In creating our myths – in making collaborative roleplay – we need to understand this most important event in the heroic cycle.

For me, it's the deciding factor in character creation: a transition from the conceptual realm and into the actual; wherein the character is no longer a soldier-fisher-whatever, but a character, a name. It's when the story starts to become more deliberate, and the events more pressing. How this manifests, exactly, depends upon the story, but in mythical terms, it's typically with a descent into some other-realm, of which Odysseus' is but one example.

Your characters – the heroes of your myth – are going to undergo these same challenges. They will descend into some underworld, encounter some supernatural force, and ultimately experience a change in themselves.

Perhaps the underworld is a literal one, wherein the characters enter some magic other-realm. Maybe it is metaphor; but a low-point in their emotional history, such as we'd encounter after some great failure or calamity.

The retrieved boon is often thin and inconceivable. Sometimes, it's little more than an affirmation of previous goals – the boon, in this case, being a return to form. Such things will vary from one setting to the next, but the hallmark of these places is such that it causes some fundamental change in the character.

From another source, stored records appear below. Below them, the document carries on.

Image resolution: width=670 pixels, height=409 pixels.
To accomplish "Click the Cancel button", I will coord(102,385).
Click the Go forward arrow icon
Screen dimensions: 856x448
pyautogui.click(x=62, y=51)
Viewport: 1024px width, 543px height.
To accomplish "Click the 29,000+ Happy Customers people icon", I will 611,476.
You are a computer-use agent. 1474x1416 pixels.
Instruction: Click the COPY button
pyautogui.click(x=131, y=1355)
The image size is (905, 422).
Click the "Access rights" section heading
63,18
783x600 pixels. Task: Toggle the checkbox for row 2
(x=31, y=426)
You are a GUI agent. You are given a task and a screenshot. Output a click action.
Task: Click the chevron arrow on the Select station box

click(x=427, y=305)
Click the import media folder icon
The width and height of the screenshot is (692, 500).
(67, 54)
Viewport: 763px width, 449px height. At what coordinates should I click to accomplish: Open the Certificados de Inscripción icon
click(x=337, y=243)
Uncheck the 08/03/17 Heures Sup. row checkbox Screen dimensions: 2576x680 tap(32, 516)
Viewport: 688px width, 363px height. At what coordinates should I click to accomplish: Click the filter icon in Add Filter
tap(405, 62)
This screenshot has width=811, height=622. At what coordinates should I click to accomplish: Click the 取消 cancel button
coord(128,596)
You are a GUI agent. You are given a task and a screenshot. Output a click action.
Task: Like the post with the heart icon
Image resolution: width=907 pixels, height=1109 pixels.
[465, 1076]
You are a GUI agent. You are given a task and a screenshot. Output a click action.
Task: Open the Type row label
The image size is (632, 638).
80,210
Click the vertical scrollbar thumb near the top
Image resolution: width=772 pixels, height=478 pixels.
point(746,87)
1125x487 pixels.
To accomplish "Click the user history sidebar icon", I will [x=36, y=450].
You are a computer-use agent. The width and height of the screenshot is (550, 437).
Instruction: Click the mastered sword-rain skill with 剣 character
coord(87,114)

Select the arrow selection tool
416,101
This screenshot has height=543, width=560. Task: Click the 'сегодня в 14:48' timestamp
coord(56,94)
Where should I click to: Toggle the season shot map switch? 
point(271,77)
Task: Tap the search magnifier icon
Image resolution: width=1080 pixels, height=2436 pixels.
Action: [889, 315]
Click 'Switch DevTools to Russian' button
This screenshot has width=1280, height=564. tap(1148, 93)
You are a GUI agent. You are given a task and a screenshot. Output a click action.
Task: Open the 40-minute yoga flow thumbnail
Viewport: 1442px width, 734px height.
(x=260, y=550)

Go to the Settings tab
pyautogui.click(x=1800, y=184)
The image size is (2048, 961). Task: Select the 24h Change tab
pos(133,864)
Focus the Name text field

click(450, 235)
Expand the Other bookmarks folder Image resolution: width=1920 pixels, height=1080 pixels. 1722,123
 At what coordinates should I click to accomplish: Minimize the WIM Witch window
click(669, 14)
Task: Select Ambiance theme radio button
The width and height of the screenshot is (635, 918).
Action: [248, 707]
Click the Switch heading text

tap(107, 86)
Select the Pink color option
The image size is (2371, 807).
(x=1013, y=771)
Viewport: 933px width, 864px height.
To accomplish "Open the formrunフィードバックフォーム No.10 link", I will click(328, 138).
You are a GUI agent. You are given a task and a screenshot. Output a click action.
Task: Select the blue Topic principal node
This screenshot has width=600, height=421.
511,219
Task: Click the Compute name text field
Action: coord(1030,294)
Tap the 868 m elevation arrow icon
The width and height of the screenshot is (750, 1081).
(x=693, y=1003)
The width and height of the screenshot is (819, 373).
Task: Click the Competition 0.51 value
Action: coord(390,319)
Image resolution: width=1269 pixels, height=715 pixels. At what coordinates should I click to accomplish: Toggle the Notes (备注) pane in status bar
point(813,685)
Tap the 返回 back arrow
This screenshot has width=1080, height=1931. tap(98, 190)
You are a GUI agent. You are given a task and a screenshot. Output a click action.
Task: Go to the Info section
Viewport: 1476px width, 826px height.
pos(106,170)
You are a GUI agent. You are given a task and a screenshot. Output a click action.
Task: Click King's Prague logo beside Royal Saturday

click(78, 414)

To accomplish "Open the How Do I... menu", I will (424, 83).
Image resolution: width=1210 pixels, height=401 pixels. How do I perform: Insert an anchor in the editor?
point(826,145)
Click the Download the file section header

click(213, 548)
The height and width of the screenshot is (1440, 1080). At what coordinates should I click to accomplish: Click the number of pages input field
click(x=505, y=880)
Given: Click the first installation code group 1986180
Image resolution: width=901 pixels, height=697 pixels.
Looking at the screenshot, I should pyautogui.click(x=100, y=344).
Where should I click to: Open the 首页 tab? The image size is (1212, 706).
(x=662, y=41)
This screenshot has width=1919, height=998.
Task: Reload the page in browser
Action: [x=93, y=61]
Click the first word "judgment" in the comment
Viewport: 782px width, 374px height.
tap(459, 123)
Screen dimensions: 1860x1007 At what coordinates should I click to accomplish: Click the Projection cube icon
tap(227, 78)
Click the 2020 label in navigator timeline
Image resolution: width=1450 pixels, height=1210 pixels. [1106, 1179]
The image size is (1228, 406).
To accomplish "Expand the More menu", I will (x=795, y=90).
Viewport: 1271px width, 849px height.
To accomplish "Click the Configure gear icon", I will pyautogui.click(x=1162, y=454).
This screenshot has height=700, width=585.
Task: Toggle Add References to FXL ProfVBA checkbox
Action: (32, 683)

For the inexperienced, this can often be the smooch of death. Their characters no longer adhere to that first imagined draft. They decide it's better to start over, to try again.

I've experienced this in my own time. Characters undergo some challenge, changing something latent to their concept, and suddenly I can't do anything with them. For a long time, I mistook this change as something detrimental, thinking I'd lost something inherent to my storytelling or the character. It lead to a lot of wishy-washy characters, half-told stories, and a general loss in interest in the craft itself.

For us storytellers, this is our underworld; the low-point in our craft. In such a transitory craft as roleplaying, this moment is often the last before the fall, wherein the collective group disperses, and stories remain untold.

Take heart from this time, though. Step away, and look at the greater picture. Have your own characters not endured such pains? Have they not overcome something greater? A boon waits for you, at the end of these creative lulls, and it is the power of perseverance.

Study it well. Someday, you'll have your own underworld to crawl out of.